После школы наш класс пошел работать в совхоз им. С. М. Кирова. Я работала в телятнике, летом – в свинарнике. Там я познакомилась с будущим мужем, мы с Витей поженились. Потом мы жили некоторое время врозь, я уехала в Калининград одна к знакомым. Там в 1960 г. родился сын Витя. Я отработала дояркой три года. Муж тогда служил в армии подводником. Мы с ним потом сошлись снова, всякое у нас в жизни бывало.

Потом моя вторая мама написала, что заболел отец, и я приехала к ним. Сестра тогда уже училась в школе. Отец скоро умер, у него было четыре инфаркта. Мачеха умерла в 77 лет, вырастив дочь.

В 1965 г. организовывался Печорский район, его тогда еще не было. Свекра как инженера-строителя пригласили сюда, в Печоры. На праздник 1 мая мы приезжали к ним с сыном, а они позвали нас жить вместе. В результате в июне мы переехали в Печоры. Первое время я работала на трикотажной фабрике, а муж вначале в КБО, потом в Обществе слепых. Потом, года через два, и я туда перешла. Со слепыми я отработала больше 26 лет. Сначала – четыре года кассиром. Потом предложили работу мастера в цехе. И самодеятельностью мы там занимались активно.

Петь я очень люблю с пяти лет, пошла в родителей. Тогда во время военных посиделок сажали меня женщины на сундук, я им пела. Они сидят вокруг стола, плачут – мужья ведь у всех на войне. И была такая песня, я её запомнила:

Измученный, израненный кровавою войной,

На ключик опирается, идет бедняк домой.

Идет бедняк и думает, кружится в голове:

«Зачем меня изранили в проклятой той войне?

Зачем иду, израненный, в родительский я дом?

Жена моя красавица не примет жить с собой».

Это народная песня. Во время войны сочиняли много таких песен. Люди записывали войну такой, какой она была на самом деле. У моей сестры даже была тетрадь с военными песнями. В школьном хоре и на вечерах я тоже пела – везде, где только могла. В музыкальную школу ходить, конечно, не пришлось - денег у нас не было. Мама работала до изнеможения, зарплаты были небольшие. Она и сама очень хорошо пела, любила «Темную ночь» и «Чайку». А папа умел играть на балалайке.

В хоре ВОС было около шестидесяти человек. Мы ездили на областные смотры, были на Всероссийском конкурсе в Нальчике в 1990 г. Я получила диплом лауреата за песню «Вижу море, вижу реки, горы и поля». Мне даже дали медаль!

Теперь о семье. Брат Володя умер. С его женой, милой женщиной, мы до сих пор дружим и часто вместе поем. Брат тоже пел красивым баритоном, он даже как-то выступал на телевидении.

У меня трое детей. Старший сын уже умер, у него был инсульт. Он был очень рукастым: умел рисовать, мастерить – коврики плел из обрезков, штопать. Легче перечислить то, чего он не умел.
****
ЗАДАНИЕ 1: Выпишите из отрывка воспоминаний всё, начиная со слов «У меня трое» и вплоть до слов «он не умел.».
ЗАДАНИЕ 2: Изложите в виде краткого списка абзац отрывка воспоминаний, который начинается словами «В 1965 г. организовывался Печорский район», сохранив основные факты.
ЗАДАНИЕ 3: За какую песню в отрывке воспоминаний был получен диплом лауреата на Всероссийском конкурсе в Нальчике?
Приведённые далее записи к отрывку воспоминаний отношения не имеют.

Сохранённые записи:
****
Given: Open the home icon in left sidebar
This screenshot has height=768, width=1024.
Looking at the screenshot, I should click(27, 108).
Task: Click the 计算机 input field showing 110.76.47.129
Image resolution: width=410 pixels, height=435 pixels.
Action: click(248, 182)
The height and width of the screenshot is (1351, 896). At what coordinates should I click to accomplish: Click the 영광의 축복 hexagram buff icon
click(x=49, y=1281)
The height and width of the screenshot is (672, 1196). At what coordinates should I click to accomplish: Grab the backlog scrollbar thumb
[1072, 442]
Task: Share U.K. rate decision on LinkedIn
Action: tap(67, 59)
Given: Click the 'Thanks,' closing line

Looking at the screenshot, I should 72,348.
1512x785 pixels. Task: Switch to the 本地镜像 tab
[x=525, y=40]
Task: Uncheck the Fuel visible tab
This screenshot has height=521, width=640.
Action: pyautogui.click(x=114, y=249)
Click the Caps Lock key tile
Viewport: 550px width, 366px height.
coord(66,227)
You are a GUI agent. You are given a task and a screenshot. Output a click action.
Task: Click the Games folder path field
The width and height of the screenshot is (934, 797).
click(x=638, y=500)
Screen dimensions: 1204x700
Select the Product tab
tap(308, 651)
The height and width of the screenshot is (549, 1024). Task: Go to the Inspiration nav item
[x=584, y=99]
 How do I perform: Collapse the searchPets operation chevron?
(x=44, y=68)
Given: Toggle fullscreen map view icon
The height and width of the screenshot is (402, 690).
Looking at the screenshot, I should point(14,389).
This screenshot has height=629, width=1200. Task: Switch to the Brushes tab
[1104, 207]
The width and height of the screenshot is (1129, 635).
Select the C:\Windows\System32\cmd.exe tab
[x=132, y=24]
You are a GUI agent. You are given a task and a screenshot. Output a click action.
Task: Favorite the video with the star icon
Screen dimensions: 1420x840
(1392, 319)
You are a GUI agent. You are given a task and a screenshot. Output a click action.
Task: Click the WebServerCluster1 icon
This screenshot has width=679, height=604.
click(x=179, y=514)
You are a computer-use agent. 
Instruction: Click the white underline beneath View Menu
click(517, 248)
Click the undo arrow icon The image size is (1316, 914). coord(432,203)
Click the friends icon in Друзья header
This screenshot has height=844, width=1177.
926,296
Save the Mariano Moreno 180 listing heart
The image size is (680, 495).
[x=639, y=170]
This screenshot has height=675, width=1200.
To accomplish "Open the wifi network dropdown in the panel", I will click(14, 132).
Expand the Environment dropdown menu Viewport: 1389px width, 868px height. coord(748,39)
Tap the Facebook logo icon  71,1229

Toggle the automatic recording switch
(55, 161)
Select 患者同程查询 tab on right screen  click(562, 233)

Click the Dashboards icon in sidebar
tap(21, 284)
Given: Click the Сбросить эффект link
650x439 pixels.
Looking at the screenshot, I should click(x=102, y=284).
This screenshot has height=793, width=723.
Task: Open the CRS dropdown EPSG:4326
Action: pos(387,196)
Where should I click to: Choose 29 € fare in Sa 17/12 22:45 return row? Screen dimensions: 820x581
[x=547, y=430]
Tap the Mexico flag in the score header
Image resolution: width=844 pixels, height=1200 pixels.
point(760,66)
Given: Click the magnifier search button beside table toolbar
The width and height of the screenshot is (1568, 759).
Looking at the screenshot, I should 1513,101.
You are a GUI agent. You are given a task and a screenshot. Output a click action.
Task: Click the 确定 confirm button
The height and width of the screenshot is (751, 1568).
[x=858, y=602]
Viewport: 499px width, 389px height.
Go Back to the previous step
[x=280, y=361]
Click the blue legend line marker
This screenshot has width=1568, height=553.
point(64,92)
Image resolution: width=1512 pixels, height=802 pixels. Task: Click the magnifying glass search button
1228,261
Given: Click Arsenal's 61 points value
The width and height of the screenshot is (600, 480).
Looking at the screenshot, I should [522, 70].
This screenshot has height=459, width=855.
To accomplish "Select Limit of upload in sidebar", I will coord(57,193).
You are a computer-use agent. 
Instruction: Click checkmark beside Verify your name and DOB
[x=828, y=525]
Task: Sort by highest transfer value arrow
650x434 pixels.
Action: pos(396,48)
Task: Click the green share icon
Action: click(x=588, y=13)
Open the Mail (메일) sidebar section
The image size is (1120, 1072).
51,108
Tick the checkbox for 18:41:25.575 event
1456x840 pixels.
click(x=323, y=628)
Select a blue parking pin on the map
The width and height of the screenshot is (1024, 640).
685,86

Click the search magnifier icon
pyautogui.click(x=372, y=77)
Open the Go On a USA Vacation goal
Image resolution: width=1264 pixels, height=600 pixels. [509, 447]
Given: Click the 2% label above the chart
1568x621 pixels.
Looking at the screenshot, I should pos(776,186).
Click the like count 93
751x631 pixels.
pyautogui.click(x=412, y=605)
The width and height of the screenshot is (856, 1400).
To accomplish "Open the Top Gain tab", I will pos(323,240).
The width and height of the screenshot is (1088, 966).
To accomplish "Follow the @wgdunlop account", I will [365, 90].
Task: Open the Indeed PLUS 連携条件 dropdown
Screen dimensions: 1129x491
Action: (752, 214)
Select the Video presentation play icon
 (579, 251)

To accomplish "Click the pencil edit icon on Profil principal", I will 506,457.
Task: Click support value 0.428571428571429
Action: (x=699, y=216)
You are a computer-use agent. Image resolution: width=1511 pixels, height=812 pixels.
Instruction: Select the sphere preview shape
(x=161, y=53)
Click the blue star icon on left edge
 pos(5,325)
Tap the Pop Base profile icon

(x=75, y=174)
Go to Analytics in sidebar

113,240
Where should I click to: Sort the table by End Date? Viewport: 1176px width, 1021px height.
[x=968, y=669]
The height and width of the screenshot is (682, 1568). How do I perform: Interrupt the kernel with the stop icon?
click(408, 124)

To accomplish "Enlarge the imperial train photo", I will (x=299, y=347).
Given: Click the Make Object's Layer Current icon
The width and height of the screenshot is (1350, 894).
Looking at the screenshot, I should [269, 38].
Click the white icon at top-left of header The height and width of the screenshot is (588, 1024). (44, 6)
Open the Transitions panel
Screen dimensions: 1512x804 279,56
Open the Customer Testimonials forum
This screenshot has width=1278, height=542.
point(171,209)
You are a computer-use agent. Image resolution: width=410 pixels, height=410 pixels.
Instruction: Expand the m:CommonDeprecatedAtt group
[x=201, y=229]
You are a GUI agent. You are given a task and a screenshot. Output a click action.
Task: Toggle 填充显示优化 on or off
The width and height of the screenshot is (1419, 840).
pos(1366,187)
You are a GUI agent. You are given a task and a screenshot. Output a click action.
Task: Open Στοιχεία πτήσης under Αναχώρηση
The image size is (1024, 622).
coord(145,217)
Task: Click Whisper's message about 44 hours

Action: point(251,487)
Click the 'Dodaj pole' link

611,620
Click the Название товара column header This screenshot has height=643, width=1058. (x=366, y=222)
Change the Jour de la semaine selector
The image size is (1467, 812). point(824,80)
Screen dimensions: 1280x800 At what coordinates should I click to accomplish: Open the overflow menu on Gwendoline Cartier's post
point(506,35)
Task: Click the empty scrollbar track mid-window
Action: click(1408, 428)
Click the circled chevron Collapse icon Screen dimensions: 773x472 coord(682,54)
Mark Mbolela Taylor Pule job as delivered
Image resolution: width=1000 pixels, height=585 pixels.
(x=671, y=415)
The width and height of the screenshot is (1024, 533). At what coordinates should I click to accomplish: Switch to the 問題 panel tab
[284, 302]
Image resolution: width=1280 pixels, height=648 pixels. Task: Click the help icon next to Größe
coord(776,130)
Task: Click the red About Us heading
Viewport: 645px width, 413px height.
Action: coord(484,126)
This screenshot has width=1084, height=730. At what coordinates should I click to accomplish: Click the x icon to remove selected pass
****
РЕЗУЛЬТАТ ВЫПОЛНЕНИЯ 1:
У меня трое детей. Старший сын уже умер, у него был инсульт. Он был очень рукастым: умел рисовать, мастерить – коврики плел из обрезков, штопать. Легче перечислить то, чего он не умел.

РЕЗУЛЬТАТ ВЫПОЛНЕНИЯ 2:
- В 1965 г. создавался Печорский район, и свекра как инженера-строителя пригласили в Печоры.
- Свекры позвали семью жить вместе, и в июне семья переехала в Печоры.
- Рассказчица сначала работала на трикотажной фабрике, муж работал в КБО, а затем в Обществе слепых.
- Примерно через два года рассказчица тоже перешла в Общество слепых и проработала там больше 26 лет: четыре года кассиром, потом мастером в цехе.
- Там активно занимались самодеятельностью.

РЕЗУЛЬТАТ ВЫПОЛНЕНИЯ 3: Диплом лауреата был получен за песню «Вижу море, вижу реки, горы и поля».